▶ _Document extract_:

────

After months of Brexit deadlock, this is it: decision time. At least for now.

With Britain scheduled to leave the European Union in less than three weeks, U.K. lawmakers are poised to choose the country’s immediate direction from among three starkly different choices: deal, no deal or delay.

A look at what might happen:

Deal deja vu

The House of Commons has a second vote scheduled Tuesday on a deal laying out the terms of Britain’s orderly departure from the EU. Prime Minister Theresa May and EU officials agreed to the agreement in December, but U.K. lawmakers voted 432-202 in January to reject it. To get it approved by March 29, the day set for Brexit, May needs to persuade 116 of them to change their minds — a tough task. 

Opposition to the deal in Parliament centers on a section that is designed to ensure there are no customs checks or border posts between EU member Ireland and the U.K.’s Northern Ireland. Pro-Brexit lawmakers dislike that the border “backstop” keeps the U.K. entwined with EU trade rules. May has been seeking changes to reassure them the situation would be temporary, but the EU refuses to reopen the withdrawal agreement.

────

▶ _Dataset content_:

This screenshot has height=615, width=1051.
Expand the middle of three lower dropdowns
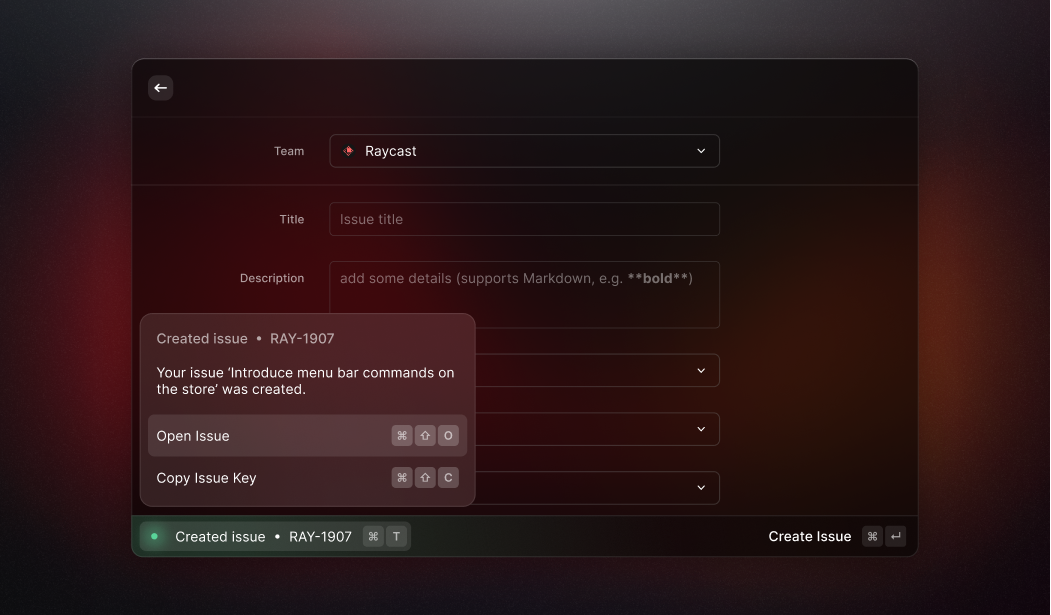pyautogui.click(x=700, y=429)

────

▶ _Required task_:
Continue the article on Britain's Brexit choices from its final sentence, carrying the account forward in the same formal news style.

▶ _Answer for the task_:
Around 100 hard-core Brexit supporters in May’s Conservative Party look set to oppose the deal unless the backstop is altered. To offset them, May has courted the opposition Labour Party with promises of money for urban regeneration.

Oliver Patel, a research associate at the European Institute at University College London, says “it’s highly unlikely the deal will be passed. The big question is, what will the margin be?”

If, against the odds, lawmakers approve the deal, a short delay to Brexit may be needed so Parliament can translate the agreement’s terms into British law. But the U.K. would be on course to leave the EU in the next few months, with a long transition period built in to help people and businesses get used to the new relationship.

May will have delivered on her promise of an orderly Brexit — and snatched an astonishing political victory from the jaws of widely predicted defeat.

Destination no-deal

If the deal is rejected, lawmakers expect to vote Wednesday on whether to abandon efforts to secure an agreement and leave the EU as planned on March 29 without a deal.

That idea is backed by a phalanx of pro-Brexit politicians, who say it would cut Britain free of EU rules and red tape, allowing the country to forge an independent global trade policy.

But economists and businesses fear a so-called “no-deal Brexit” would hammer the economy as tariffs and other trade barriers go up between Britain and the EU, its biggest trading partner.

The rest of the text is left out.